By cold hard outcomes, I mean death, MI or stroke. Revascularization does not belong to that echelon as it is driven by individual, institutional, local, and national practice patterns. Even ischemia-driven revascularization is somewhat arbitrary because the threshold of clinical importance has not been clearly delineated (10% or 20% ischemic LV?). The problem with such a primary composite endpoint is that the pomelo (revasc) will undeniably dominate the kumquats (death, MI)!
My take is that
1)Anecetrapib does not raise BP unlike Torcetrapib
2)Massive changes in lipids but no drop in CRP is worrisome and all cause mortality a bit higher also somewhat worrisome but study clearly underpowered for events
3) Event based trial is the only way out and Merck is doing the right thing although at a potentially considerable risk
4) Dalcetrapib trial is fully recruited and results will likely be available before Anecatrapib events trial is completed
CETP inhibition remains a dicey target but we are at an equipoise at this time
Competing interests pertaining specifically to this post, comment, or both:
I am on the steering Committee of DalOutcome Trial
The differential effect on LDL (36% reduction) and apoB (18% reduction) with anacetrapib is similar to what was observed with torcetrapib in Illuminate (20% LDL vs 10% apoB reduction) but quite different from the niacin effect observed in HATS trial (42 % LDL vs 40% apoB reduction). This might imply a phenotypic change in LDL with both anacetrapib and torcetrapib.
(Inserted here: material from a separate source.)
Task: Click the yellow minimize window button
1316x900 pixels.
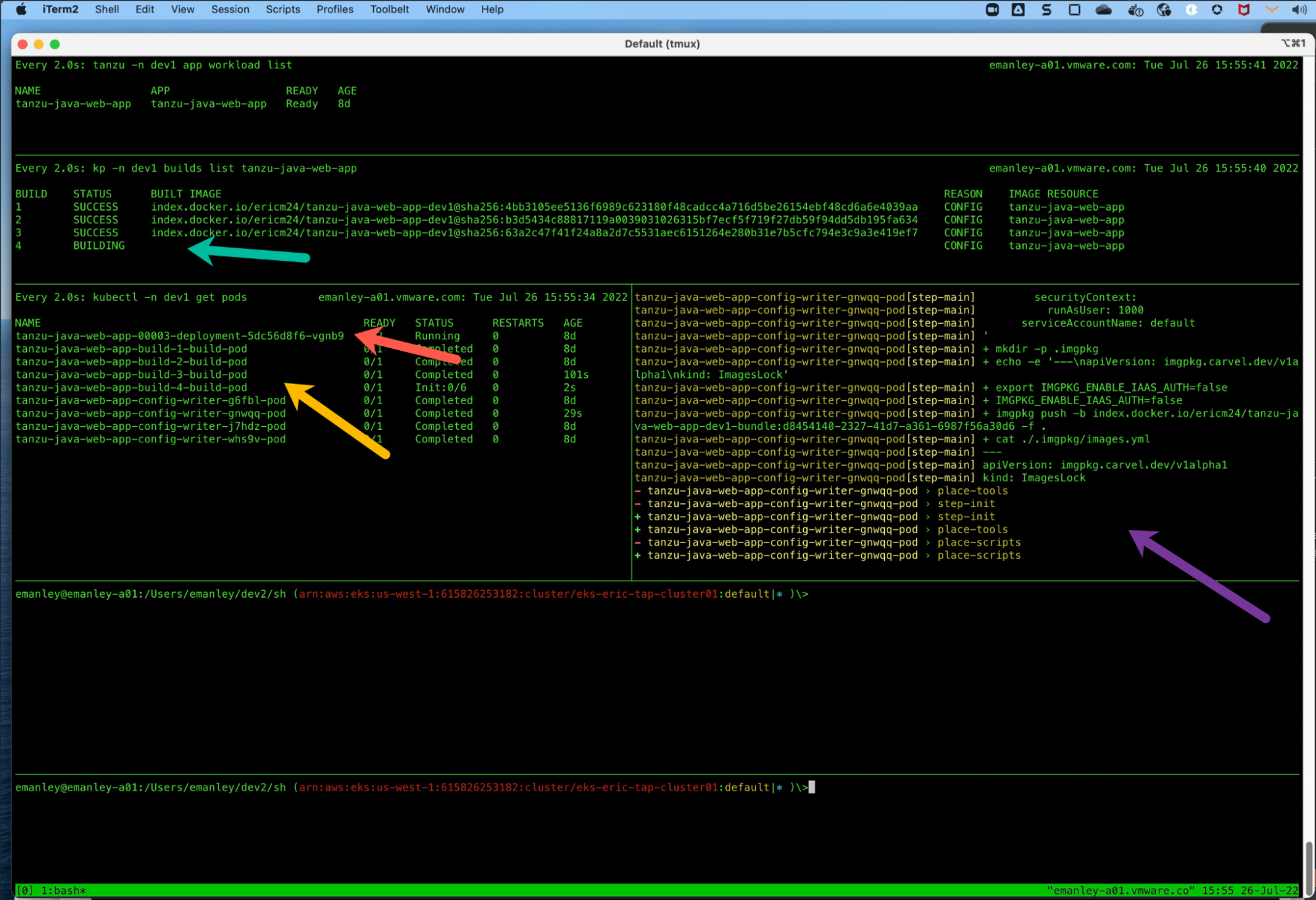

The fact that BP and aldosterone did not change with anacetrapib can only be viewed as ‘reassuring’ if one is convinced that these variables contributed largely to adverse cardiovascular events in Illuminate (note stroke events were not different, and noncardiovascular deaths due to cancer and infection were numerically higher with torcetrapib). One has to remain open to the possibility that these factors may not be causal and that other unforeseen causal factors might emerge.
The Bayesian analysis in DEFINE (using a noninformative prior) reported a 94% probability of ruling out a 25% excess CV risk with anacetrapib. If one were to use prior information from illuminate (1.25, 95% CI 1.09, 1.44), the probability of ruling out 25% excess risk would be 61%, which is hardly reassuring.
Bottom line, although the data appear encouraging at first look, we must remain prudently skeptical. The proof of the pudding is in the eating, let us not ‘overegg’ it!